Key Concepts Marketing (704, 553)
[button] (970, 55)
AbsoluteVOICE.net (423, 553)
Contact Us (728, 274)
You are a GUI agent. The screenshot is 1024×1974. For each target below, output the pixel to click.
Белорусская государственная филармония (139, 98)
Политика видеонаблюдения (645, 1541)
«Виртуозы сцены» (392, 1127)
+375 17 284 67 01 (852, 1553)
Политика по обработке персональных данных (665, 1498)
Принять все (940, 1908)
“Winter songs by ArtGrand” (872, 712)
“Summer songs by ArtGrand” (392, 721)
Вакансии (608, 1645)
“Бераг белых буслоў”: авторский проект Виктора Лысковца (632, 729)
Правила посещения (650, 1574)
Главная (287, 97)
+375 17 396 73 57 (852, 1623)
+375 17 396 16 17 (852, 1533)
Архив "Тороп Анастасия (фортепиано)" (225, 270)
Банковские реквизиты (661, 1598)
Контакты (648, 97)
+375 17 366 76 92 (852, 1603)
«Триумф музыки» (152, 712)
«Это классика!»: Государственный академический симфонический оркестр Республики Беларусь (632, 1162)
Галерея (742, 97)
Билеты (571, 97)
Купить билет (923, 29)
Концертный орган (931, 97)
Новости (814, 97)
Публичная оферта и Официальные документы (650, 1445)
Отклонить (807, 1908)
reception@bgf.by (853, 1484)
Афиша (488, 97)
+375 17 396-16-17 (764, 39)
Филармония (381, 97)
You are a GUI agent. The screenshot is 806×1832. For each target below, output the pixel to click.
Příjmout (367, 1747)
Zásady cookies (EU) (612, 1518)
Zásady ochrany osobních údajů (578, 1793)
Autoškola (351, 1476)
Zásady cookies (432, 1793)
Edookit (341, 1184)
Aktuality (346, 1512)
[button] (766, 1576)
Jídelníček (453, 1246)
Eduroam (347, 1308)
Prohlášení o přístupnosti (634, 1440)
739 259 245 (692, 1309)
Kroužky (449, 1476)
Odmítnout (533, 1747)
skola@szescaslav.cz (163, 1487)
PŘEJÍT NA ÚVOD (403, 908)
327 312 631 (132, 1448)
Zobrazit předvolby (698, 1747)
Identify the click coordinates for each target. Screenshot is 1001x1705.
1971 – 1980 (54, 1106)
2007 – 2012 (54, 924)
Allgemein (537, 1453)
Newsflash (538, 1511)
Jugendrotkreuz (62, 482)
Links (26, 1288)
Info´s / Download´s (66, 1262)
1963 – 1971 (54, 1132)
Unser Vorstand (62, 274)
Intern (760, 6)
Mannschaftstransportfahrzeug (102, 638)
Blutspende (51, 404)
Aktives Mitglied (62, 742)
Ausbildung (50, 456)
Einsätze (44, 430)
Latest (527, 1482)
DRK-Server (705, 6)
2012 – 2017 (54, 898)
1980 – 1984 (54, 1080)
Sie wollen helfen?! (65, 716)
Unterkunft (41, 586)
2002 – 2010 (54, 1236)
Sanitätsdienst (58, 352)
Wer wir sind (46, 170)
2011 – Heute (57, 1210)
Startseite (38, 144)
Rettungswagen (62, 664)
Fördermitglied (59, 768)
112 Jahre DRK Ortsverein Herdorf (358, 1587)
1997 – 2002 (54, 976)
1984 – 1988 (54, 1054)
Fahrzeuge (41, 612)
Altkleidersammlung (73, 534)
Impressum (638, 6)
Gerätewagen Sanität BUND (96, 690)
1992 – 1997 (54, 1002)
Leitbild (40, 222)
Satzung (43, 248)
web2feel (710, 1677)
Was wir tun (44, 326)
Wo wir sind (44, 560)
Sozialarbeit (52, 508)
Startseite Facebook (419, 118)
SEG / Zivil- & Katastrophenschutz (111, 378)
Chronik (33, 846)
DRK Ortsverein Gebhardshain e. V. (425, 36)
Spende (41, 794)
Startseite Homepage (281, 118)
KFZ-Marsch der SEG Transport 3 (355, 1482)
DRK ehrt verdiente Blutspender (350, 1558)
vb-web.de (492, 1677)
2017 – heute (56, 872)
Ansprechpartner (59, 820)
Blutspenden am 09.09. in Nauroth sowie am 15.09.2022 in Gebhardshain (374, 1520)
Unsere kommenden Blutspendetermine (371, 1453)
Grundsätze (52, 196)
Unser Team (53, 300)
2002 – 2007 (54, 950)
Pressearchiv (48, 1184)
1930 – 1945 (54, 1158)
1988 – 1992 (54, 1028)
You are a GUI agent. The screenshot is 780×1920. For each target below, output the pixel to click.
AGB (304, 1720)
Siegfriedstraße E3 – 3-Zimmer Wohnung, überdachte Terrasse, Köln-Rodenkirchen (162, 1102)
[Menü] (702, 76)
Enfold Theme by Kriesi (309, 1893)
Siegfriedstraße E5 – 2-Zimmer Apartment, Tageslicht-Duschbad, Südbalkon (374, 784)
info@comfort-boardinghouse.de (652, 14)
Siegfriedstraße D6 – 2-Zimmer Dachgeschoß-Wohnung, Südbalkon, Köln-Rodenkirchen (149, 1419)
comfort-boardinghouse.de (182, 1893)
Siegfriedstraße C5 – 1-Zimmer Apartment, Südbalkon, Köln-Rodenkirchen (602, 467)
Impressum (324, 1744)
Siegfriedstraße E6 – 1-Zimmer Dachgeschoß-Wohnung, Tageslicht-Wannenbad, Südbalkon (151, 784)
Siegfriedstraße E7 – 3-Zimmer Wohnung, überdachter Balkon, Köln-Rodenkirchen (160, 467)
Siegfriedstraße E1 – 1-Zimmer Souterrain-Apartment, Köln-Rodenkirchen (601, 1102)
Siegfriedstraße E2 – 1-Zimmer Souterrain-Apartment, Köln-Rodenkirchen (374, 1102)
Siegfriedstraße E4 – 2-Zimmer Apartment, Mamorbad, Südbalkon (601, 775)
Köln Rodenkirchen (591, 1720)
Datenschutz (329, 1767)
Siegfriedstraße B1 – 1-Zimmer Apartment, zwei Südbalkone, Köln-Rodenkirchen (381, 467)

────────────────────────────────────────

To do – List every row that contains the string "output".

Exercise response –
You are a GUI agent. The screenshot is 1024×1974. For each target below, output the pixel to click.
You are a GUI agent. The screenshot is 806×1832. For each target below, output the pixel to click.
You are a GUI agent. The screenshot is 780×1920. For each target below, output the pixel to click.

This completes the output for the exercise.